Hi all,
I encountered a strange problem with an installation of Percona XtraDB Cluster v. 5.7.
My configuration respect the standard installation guide, 3 nodes (all master) with one node started how bootstrap at cluster startup time; HAProxy is configured on the cluster with failover check, with “leastconn” configuration (how described here: [URL=“https://www.percona.com/doc/percona-xtradb-cluster/LATEST/howtos/haproxy.html”]https://www.percona.com/doc/percona-...s/haproxy.html[/URL]).
My cluster work well but we have encountered a disaster scenario when, for some reason, node-1 (the bootstrapped) had network problems so HAProxy exclude it from the cluster and node-2 ed node-3 preserve all funcionality as expected. And here the problem: node-1 is returned online and, for reasons unknown to me, if a write occurred on Primary Component (node-2 & node-3), it create another cluster with the result that HAProxy, on the basis of “clustercheck” script, re-add node-1 to “global cluster” causing a Split-brain scenario with random writing on node-1 and node-2/node-3.
Is this a normal behavior? There is a problem in my configuration? If the connettivity problem happen on node-2 or node-3 the cluster it behaves as expected (node-2 go offline for some seconds, node-1 and node-3 keep active the cluster, write on cluster some data, reconnect node-2 than resync own data with donor node and finally node-2 is added to cluster ready to work).
Hi Kenn,
yes, node-1 starting in bootstrapping mode (how described in the official guide) but in my case it did not restart, it lost connectivity to rest of cluster and when return online create new cluster instead of aligning with the remaining nodes. Is that a wrong configuration? How should it work to avoid connectivity problems? I assumed that bootstrapping configuration (for 1 node) is the standard way for starting the cluster: why does the node create a new cluster if it returns online after accidentally network problem? More generally, what should be the ideal configuration for a production environment to avoid problems of this type?
Yes, all node ping each others and the for error log I have to replicate the scenario (stay tuned!).
What do you mean with “It is likely that you have to tweak grastate.dat”? My installation (3 CentOS 7 VMs with HAProxy + Keepalived + Percona XtraDB Cluster) follows the configuration in the official guide, where there is a Bootstrap node and two other nodes all with weight “1”. Why if
I unplug the bootstrap node from the network
write some data to other two node
reconnect bootstrap node to the network
node 1 (the bootstrapper) creates a new cluster (creating the disastrous scenario in which you can write in 2 different cluster - split brain scenario)?
My Percona XtraDB Cluster, configured based on this guide - https://www.percona.com/doc/percona-xtradb-cluster/LATEST/howtos/centos_howto.html - is in multi master configuration or not?

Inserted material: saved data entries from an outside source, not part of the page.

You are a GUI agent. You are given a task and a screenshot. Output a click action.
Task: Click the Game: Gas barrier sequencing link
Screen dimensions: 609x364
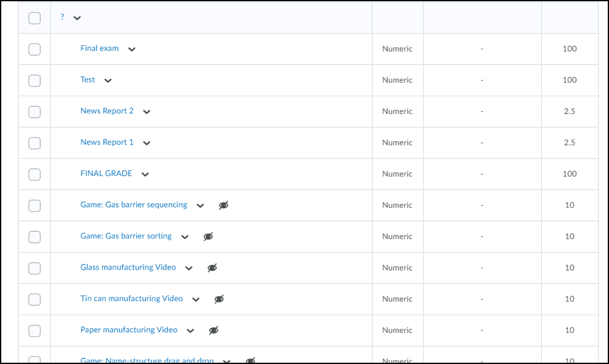pyautogui.click(x=134, y=205)
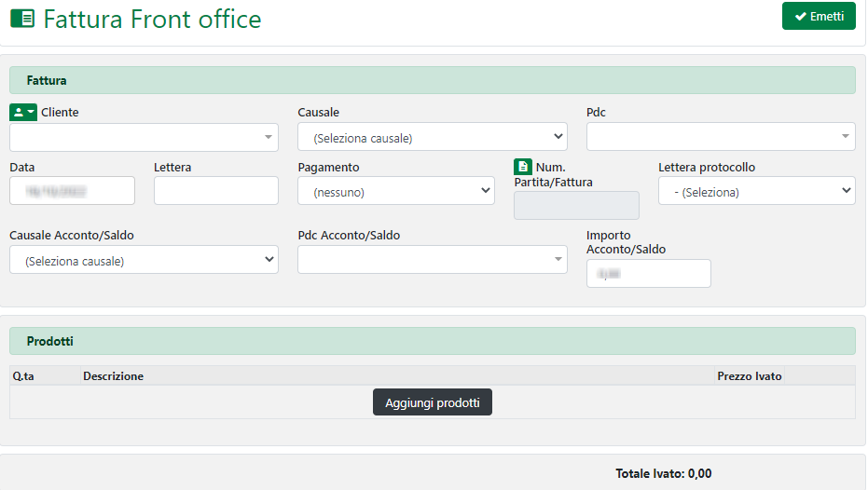The image size is (868, 490).
Task: Click the green Cliente person icon button
Action: (x=23, y=112)
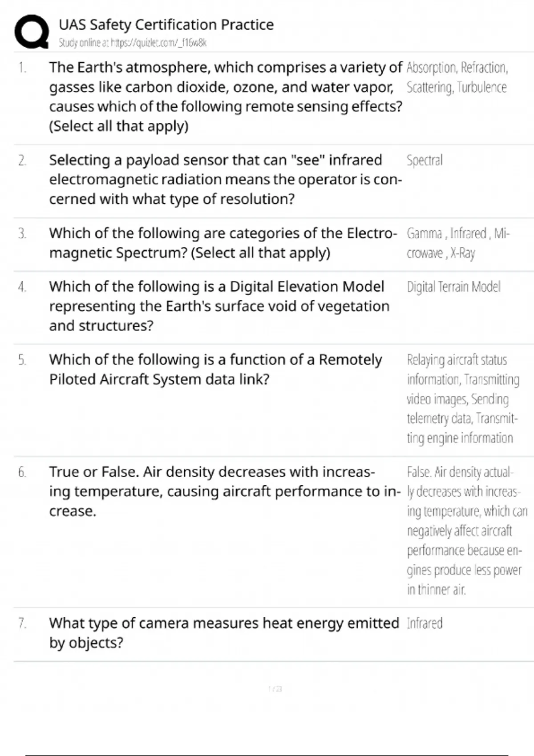Click the UAS Safety Certification Practice title

[166, 24]
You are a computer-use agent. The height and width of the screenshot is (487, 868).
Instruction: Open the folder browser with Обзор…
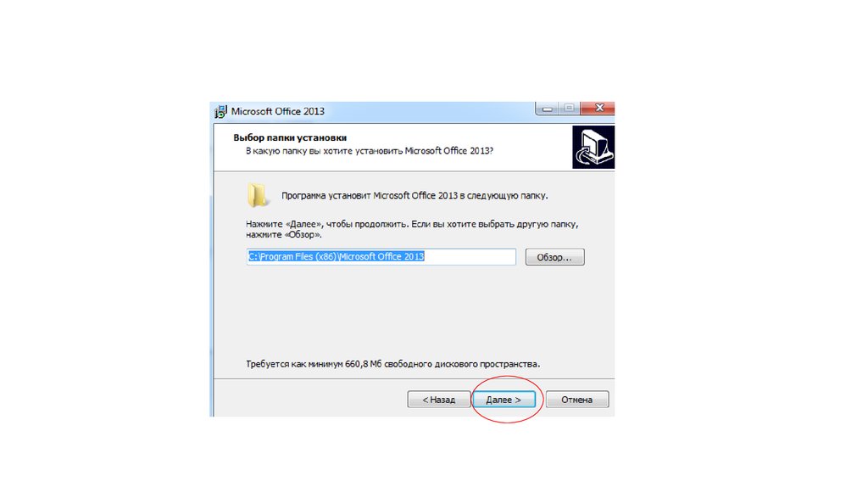[554, 257]
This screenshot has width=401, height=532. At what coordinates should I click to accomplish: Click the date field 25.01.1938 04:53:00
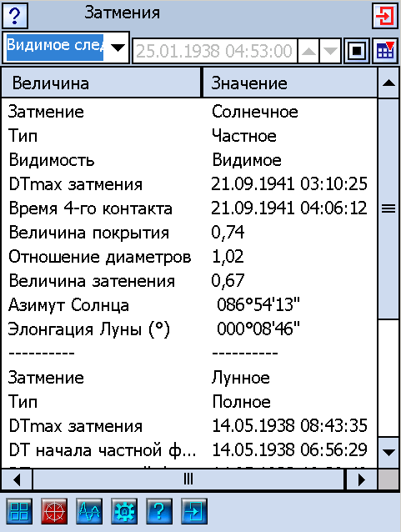pyautogui.click(x=215, y=51)
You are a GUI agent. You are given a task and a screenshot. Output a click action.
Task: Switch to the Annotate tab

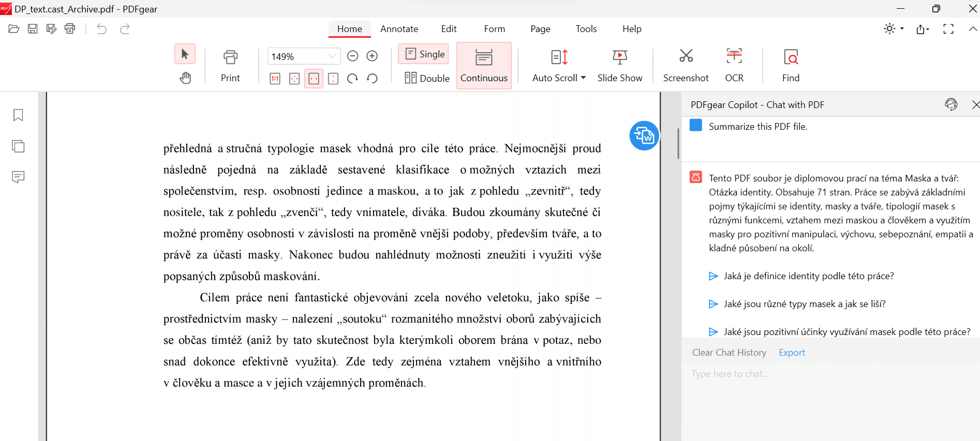coord(399,29)
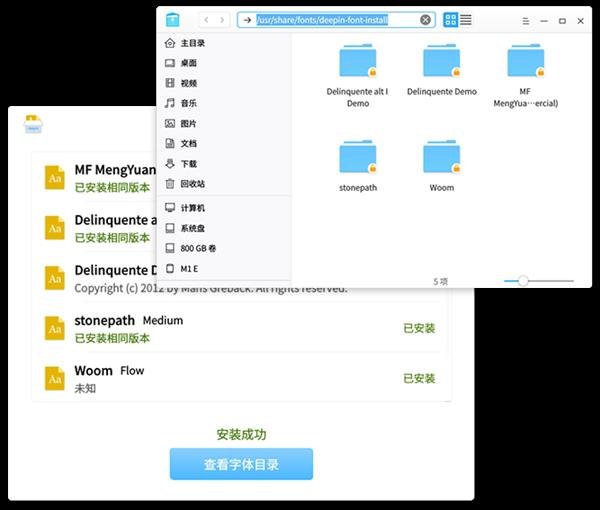Screen dimensions: 600x510
Task: Select 下载 in the sidebar
Action: coord(188,163)
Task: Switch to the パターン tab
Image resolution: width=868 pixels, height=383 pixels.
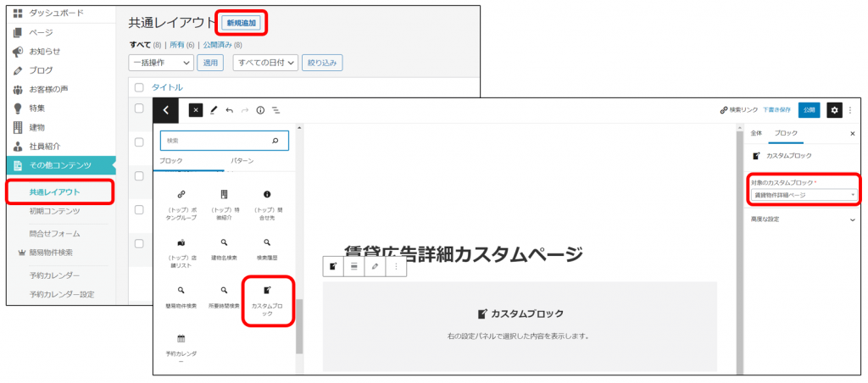Action: coord(242,160)
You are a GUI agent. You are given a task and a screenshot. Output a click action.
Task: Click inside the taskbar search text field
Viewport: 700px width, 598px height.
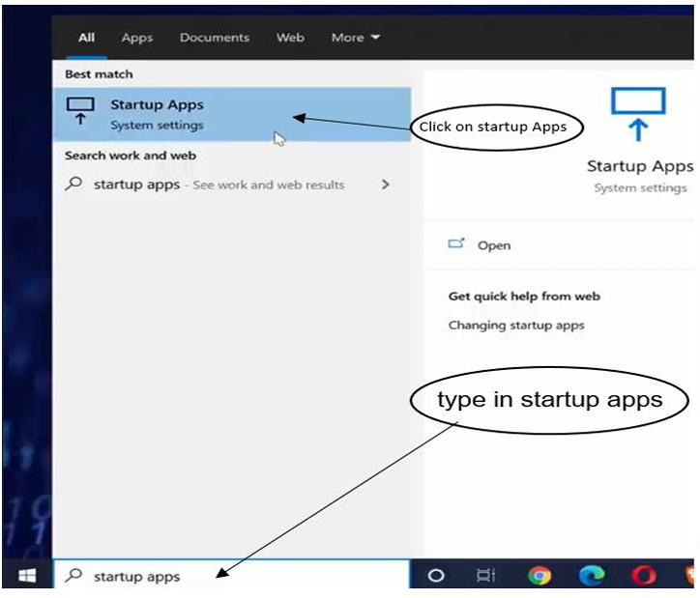click(x=242, y=577)
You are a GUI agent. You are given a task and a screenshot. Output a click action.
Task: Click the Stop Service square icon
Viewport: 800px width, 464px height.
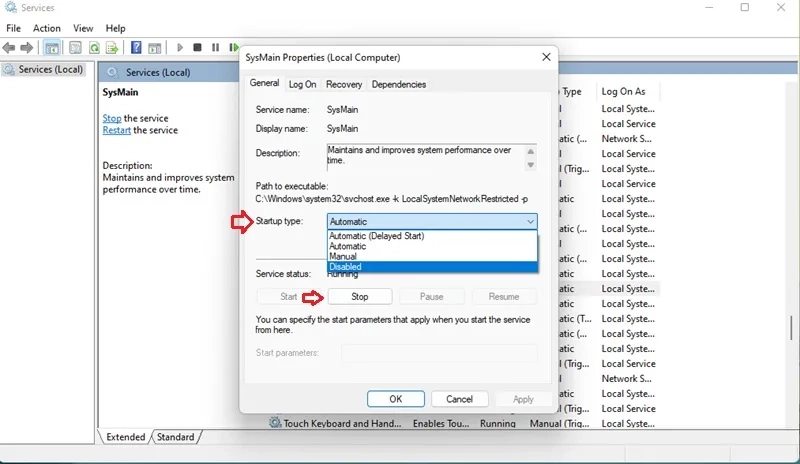(x=198, y=47)
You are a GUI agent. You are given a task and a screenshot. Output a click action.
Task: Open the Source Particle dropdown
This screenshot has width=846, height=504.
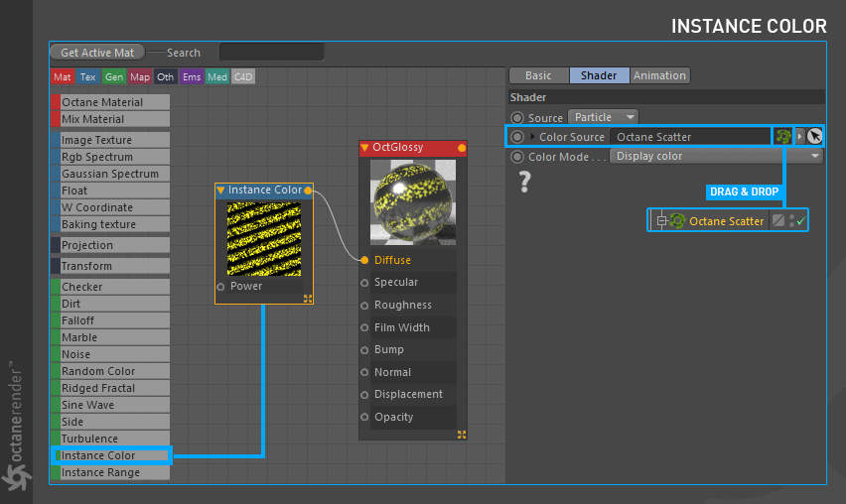pyautogui.click(x=603, y=117)
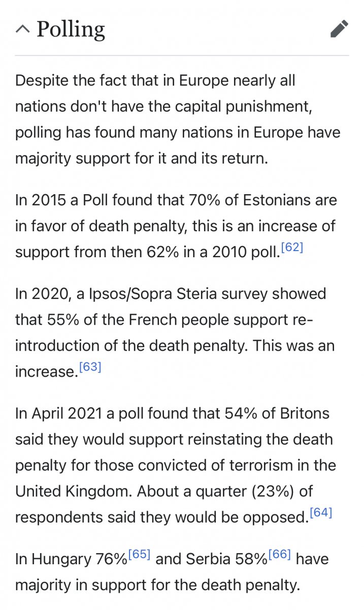Open citation reference [62]
The image size is (364, 610).
point(292,248)
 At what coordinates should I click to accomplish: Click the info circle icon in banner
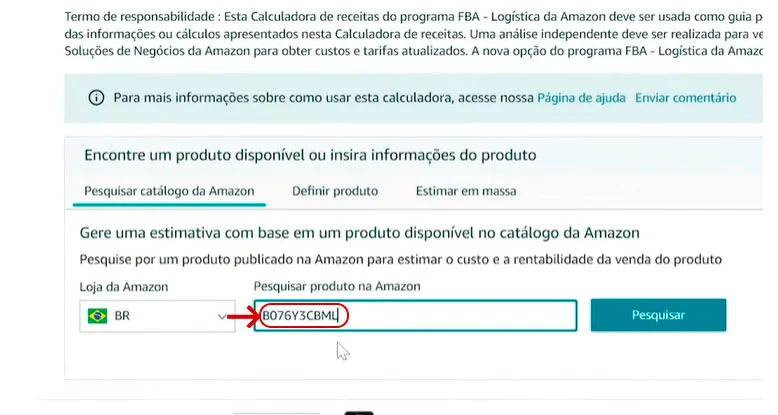tap(96, 98)
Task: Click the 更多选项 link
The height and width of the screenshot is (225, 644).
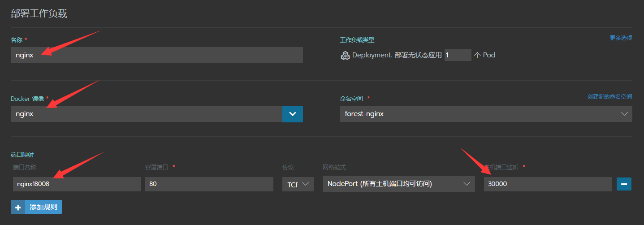Action: [621, 38]

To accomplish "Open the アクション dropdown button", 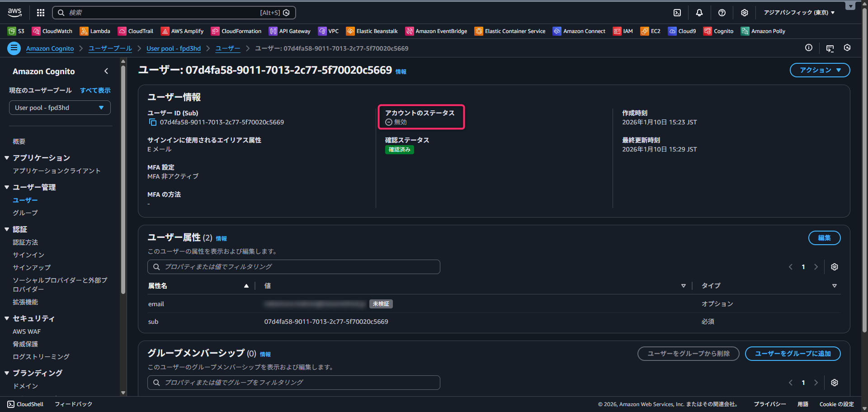I will click(x=820, y=70).
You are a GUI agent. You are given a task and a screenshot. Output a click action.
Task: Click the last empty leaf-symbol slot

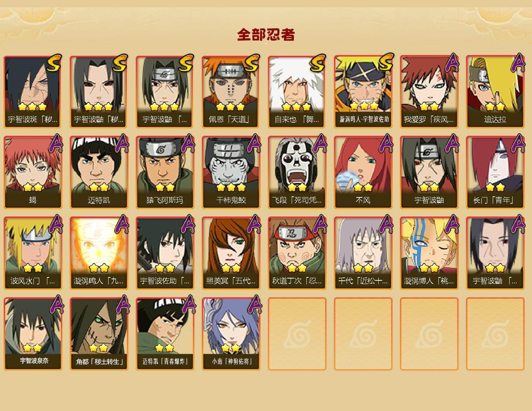495,334
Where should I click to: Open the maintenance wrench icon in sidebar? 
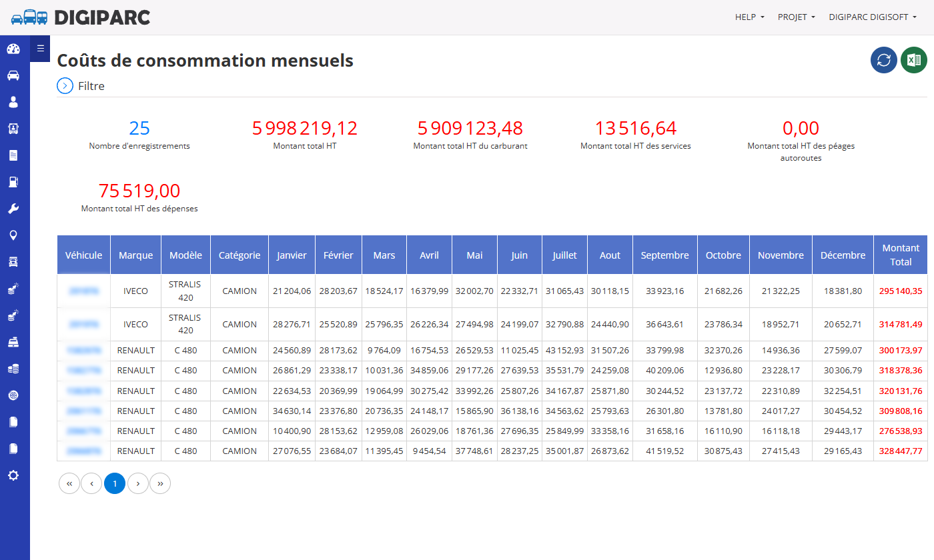(13, 209)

How I mean it, multi-master cluster should avoid this particular (but not rare) situation.
my scenario is very similar to yours, but I use ubuntu … you only use the bootstrap to upload the first node, then you can go up normally, after the cluster is in the air you can stop any node that it will continue to function usually … even if it is the bootstrap node.
at least in my case the haproxy is based on the clustercheck response to release the node as active in loadbalance.
I unplug the bootstrap node from the network
haproxy will identify and send the requests to the next node.
write some data to other two node
OK
reconnect bootstrap node to the network
Percona will be responsible for replicating the data,
What do you mean with “then you can go up normally”? In the official guide is not mentioned anywhere that I have to “disable” bootstrapper mode for node-1 after start MySQL process. I suppose that after started, node-1 is “master” as the others.
Furthermore, in your scenario you jumped a step: after point 1 you must write some data to node-1, then write some data to other two node and only now try to reconnect network of node-1. This can happen when haproxy do not notice in time that node-1 is “out of sync” (result of clusterchek command). Or, for example, if there is a network error between nodes BUT node-1 is still reachable into network. Of course, I can adjust haproxy parameters to mitigate this problem but this is exactly what happened during my tests.
It is important to note how this problem not happened if losing connections are node 2 or 3 (in this case cluster work as expected).